参考:『UCI Machine Learning Repository』

 

DATA GO JP

デジタル庁が整備、運営するオープンデータに係る情報ポータルサイトです。政府や独立行政法人、地方公共団体などが保有する多様で膨大な公共データが無料で公開されています。

参考:『DATA GO JP』

 

Google Cloud  一般公開データセット

BigQueryに保存され、「Google Cloud 一般公開データセットプログラム」を通じて一般提供されているデータセットです。気象や経済、医療や小売りといったさまざまな分野のデータセットを利用できます。

参考:『BigQuery の一般公開データセット』

画像のおすすめデータセット

画像のデータセットを掲載しているサイトを紹介します。

 

The CIFAR-10 dataset

The CIFAR-10 datasetは「飛行機」「自動車」「船」「トラック」などの乗り物や、「鳥」「猫」「鹿」「犬」「カエル」「馬」などの動物の10クラス×6,000個=60,000個のカラー画像データがあります。50,000個がトレーニングセットで1,000個がテストセットです。

参考『The CIFAR-10 dataset』

 

Google Open Images

Google Open Imagesは約900万枚の画像に物体検知用の境界ボックスやセグメンテーション用のマスクなどの様々なアノテーションがされたデータをダウンロードできるサイトです。

ダウンロードできるデータは、190万枚の画像に600個、合計1600万個の境界ボックスが付与されていたり、画像の内容を表す注釈(「ギターを弾く女性」「テーブルの上のビール」など)が330万個のオブジェクトに付与されていたり、280万個のオブジェクトインスタンスのセグメンテーションマスクが付与されていたりと、画像分類、オブジェクト検出、四角関係検出などに役立つデータセットがダウンロードできます。

参考:『Google Open Images』

動画のおすすめデータセット

 

YouTube-8M Dataset

Googleの研究チームが公開している動画データセットです。YouTubeから取得した動画にアノテーションが付与された動画データをダウンロードできます。約610万個、合計35万時間分の動画が公開されています。

参考:『YouTube-8M Dataset』

 

YouTube-BoundingBoxes Dataset

YouTube-BoundingBoxes は、Googleが公開しているデータセットで、公開されているYouTubeの動画から約24万件の動画が公開されています。1050万の人間による注釈、560万の境界ボックスが付与されており、ラベリングの精度は95%を公式サイトに記載されています。

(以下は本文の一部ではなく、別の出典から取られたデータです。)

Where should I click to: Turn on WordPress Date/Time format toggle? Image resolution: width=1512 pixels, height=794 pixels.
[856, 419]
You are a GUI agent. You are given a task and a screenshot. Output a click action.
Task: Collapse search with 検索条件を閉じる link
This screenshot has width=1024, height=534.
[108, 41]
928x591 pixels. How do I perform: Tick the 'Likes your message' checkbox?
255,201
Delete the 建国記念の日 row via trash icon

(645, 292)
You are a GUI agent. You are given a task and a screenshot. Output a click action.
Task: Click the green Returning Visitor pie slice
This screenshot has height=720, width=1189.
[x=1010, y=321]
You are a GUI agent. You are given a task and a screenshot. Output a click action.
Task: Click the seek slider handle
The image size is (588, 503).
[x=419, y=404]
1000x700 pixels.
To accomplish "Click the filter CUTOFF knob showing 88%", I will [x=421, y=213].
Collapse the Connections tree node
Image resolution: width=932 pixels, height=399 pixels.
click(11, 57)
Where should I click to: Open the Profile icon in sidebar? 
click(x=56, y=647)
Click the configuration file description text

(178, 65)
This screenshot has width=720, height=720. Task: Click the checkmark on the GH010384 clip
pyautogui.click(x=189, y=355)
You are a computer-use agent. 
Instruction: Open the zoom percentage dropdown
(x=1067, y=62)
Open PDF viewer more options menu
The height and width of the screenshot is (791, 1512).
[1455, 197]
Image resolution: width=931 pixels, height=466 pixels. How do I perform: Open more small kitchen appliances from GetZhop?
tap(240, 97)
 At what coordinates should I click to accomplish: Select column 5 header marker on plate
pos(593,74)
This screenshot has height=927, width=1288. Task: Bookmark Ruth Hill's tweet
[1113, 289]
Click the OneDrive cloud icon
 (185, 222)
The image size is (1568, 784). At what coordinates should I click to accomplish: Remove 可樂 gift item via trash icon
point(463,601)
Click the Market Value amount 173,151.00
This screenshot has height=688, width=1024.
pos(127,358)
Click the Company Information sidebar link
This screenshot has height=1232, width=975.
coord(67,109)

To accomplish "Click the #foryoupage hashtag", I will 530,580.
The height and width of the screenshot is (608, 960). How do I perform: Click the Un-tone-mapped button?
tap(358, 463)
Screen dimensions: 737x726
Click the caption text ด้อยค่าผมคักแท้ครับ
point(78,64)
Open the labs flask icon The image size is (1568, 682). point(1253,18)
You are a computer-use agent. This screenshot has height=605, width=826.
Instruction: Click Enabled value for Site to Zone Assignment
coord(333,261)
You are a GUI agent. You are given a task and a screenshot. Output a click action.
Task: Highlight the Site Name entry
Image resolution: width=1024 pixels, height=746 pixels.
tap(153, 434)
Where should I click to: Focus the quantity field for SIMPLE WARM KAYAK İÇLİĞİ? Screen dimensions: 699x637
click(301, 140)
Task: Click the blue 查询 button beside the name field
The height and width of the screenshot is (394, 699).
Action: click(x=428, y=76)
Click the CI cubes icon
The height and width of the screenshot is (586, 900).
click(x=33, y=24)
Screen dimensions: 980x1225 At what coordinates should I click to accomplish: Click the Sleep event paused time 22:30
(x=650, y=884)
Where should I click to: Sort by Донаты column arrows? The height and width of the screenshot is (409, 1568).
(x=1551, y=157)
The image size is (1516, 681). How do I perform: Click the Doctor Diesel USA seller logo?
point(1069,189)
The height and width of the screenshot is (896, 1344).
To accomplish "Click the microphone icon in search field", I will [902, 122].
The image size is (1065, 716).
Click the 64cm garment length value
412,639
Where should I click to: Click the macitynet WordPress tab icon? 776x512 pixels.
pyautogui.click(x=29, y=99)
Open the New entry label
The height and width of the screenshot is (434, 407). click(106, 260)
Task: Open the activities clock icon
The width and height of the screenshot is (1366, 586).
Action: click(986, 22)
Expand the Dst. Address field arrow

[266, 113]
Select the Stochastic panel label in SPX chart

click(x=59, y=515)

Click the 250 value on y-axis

参考:『YouTube-BoundingBoxes Dataset』

テキスト・文章データのおすすめデータセット

 

日本語対訳データ

日本語を対象とする機械翻訳システムの構築に利用できる言語資源のリストです。対訳文からなるコーパスで、統計的機械翻訳システムの学習に活用できます。

参考:『日本語対訳データ』

 

Google Books

Google Books とはGoogleが公開する書籍のテキストデータ検索サービスです。Google がスキャンした紙の書籍が全文検索でき、著作権があるものは一部、著作権が切れている書籍は無料で全文表示されます。

参考:『Google Books』

 

Wiki-40Bデータセット

Wiki-40Bデータセットは、英語や日本語を含む40以上の言語のWikipediaデータを前処理して作られた言語モデル用データセットです。Wikipediaには本文以外に参考文献や注釈のリストなどの不要なテキストデータも含まれているためそれらを除外する前処理が大変でした。それらの前処理をしたデータです。

TensorFlow Datasetsで簡単に利用できます。

参考:『Wiki-40Bデータセット』

音声データのおすすめデータセット

 

音声資源コンソーシアム

音声資源コンソーシアム(SRC)は、国立情報学研究所が提供している音声情報処理に関する研究開発を推進することを目的とした音声コーパス(データベース)です。様々な機関が公開したデータセットをまとめており、それぞれのページでオンライン申請をすることでデータを取得できます。

参考:『音声資源コンソーシアム』国立情報学研究所

 

AudioSet (Google)

AudioSetとはGoogleが提供する大規模なサウンドデータです。YouTubeの動画を基にした210万の注釈付き動画データがあります。人間の音、動物の音、物音、音楽、自然の音など様々なカテゴリの音データが手に入ります。

参考:『AudioSet』Google

 

MIMII

MIMIIは日立製作所が公開した産業機械の正常・異常音のデータセットです。バルブ、ポンプ、ファン、スライドレールなど、4種類の産業機械から生成される正常音・異常音が含まれています。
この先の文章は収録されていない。